* EXERCISE TASK *
Convert everything from the line containing "Screen dimensions: 1280x720 At" down to the line containing "(x=240, y=87)" into a JSON list of strings, one string per line, leaving out blank lines.

* EXERCISE MATERIALS *
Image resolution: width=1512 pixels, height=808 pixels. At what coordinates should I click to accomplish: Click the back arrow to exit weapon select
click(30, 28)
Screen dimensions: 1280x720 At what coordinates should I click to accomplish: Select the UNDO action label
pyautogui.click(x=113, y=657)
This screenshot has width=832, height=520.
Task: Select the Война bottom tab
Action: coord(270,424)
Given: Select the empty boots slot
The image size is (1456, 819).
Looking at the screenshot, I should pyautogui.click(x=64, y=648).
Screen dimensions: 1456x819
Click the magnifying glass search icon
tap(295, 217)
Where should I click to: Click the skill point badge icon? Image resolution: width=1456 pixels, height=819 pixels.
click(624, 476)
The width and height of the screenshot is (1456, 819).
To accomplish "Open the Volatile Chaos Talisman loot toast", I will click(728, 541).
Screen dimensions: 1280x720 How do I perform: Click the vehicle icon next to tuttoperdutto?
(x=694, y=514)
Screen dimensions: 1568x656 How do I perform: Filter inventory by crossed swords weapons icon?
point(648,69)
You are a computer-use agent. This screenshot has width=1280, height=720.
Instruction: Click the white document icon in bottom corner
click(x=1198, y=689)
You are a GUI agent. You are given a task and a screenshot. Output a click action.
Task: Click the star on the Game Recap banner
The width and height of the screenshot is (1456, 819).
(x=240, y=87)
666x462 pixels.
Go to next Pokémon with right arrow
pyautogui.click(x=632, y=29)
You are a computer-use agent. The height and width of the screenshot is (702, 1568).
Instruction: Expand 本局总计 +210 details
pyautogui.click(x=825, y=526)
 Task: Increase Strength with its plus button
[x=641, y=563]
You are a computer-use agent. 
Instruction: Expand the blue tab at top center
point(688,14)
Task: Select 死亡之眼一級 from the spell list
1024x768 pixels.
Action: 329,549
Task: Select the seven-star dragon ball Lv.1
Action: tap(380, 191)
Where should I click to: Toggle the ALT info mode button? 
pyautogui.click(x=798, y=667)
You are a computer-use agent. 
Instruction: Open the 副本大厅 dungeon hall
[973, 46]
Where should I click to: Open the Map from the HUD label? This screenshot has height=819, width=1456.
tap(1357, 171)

* ANSWER IN FULL *
[
  "Screen dimensions: 1280x720 At what coordinates should I click to accomplish: Select the UNDO action label",
  "pyautogui.click(x=113, y=657)",
  "This screenshot has width=832, height=520.",
  "Task: Select the Война bottom tab",
  "Action: coord(270,424)",
  "Given: Select the empty boots slot",
  "The image size is (1456, 819).",
  "Looking at the screenshot, I should pyautogui.click(x=64, y=648).",
  "Screen dimensions: 1456x819",
  "Click the magnifying glass search icon",
  "tap(295, 217)",
  "Where should I click to: Click the skill point badge icon? Image resolution: width=1456 pixels, height=819 pixels.",
  "click(624, 476)",
  "The width and height of the screenshot is (1456, 819).",
  "To accomplish \"Open the Volatile Chaos Talisman loot toast\", I will click(728, 541).",
  "Screen dimensions: 1280x720 How do I perform: Click the vehicle icon next to tuttoperdutto?",
  "(x=694, y=514)",
  "Screen dimensions: 1568x656 How do I perform: Filter inventory by crossed swords weapons icon?",
  "point(648,69)",
  "You are a computer-use agent. This screenshot has width=1280, height=720.",
  "Instruction: Click the white document icon in bottom corner",
  "click(x=1198, y=689)",
  "You are a GUI agent. You are given a task and a screenshot. Output a click action.",
  "Task: Click the star on the Game Recap banner",
  "The width and height of the screenshot is (1456, 819).",
  "(x=240, y=87)"
]